[Location data for words and elements]
:::::

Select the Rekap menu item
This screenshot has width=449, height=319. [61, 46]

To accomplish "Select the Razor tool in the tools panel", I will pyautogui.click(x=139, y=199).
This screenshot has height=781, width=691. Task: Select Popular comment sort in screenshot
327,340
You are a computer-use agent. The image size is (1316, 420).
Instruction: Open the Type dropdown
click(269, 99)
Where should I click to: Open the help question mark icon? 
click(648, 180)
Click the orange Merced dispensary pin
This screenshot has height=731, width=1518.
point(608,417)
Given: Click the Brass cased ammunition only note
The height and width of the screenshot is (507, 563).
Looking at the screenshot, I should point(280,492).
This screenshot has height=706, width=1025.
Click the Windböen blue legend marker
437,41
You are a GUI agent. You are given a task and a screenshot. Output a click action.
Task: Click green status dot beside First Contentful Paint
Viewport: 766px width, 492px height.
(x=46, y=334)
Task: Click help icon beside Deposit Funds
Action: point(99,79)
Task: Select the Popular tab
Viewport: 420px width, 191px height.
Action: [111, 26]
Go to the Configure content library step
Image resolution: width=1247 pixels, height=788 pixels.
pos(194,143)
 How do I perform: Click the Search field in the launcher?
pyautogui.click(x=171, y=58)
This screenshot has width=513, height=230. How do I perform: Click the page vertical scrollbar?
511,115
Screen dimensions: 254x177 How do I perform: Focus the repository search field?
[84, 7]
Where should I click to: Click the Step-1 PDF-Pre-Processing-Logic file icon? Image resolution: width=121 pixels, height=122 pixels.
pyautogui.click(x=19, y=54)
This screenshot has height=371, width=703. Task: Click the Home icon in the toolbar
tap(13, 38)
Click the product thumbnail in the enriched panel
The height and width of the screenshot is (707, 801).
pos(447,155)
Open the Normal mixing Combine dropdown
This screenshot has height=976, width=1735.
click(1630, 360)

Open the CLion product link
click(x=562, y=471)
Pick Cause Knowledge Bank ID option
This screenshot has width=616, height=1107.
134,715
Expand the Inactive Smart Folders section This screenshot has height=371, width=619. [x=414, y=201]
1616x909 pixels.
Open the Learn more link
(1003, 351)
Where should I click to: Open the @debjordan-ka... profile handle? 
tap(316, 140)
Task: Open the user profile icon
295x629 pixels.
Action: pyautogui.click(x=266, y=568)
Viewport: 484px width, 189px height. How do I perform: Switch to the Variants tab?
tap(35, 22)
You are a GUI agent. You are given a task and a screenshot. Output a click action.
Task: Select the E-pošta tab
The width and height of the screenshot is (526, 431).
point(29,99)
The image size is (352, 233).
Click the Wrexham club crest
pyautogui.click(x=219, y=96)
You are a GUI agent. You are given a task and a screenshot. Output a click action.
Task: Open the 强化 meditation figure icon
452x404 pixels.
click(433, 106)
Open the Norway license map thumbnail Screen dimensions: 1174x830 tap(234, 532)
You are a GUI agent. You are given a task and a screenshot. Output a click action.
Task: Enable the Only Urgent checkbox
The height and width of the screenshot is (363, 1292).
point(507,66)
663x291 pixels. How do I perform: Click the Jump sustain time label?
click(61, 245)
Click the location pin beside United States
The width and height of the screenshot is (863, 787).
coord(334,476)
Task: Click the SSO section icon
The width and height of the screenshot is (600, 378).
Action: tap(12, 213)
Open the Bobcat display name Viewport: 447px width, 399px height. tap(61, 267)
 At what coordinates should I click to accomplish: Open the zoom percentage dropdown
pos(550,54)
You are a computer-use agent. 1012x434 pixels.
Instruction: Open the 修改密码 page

:::::

__TASK STATEMENT__
Reproduce the records verbatim from the beginning through the line containing "click(269, 99)", including that line.

__THE SOLUTION__
Select the Rekap menu item
This screenshot has width=449, height=319. [61, 46]

To accomplish "Select the Razor tool in the tools panel", I will pyautogui.click(x=139, y=199).
This screenshot has height=781, width=691. Task: Select Popular comment sort in screenshot
327,340
You are a computer-use agent. The image size is (1316, 420).
Instruction: Open the Type dropdown
click(269, 99)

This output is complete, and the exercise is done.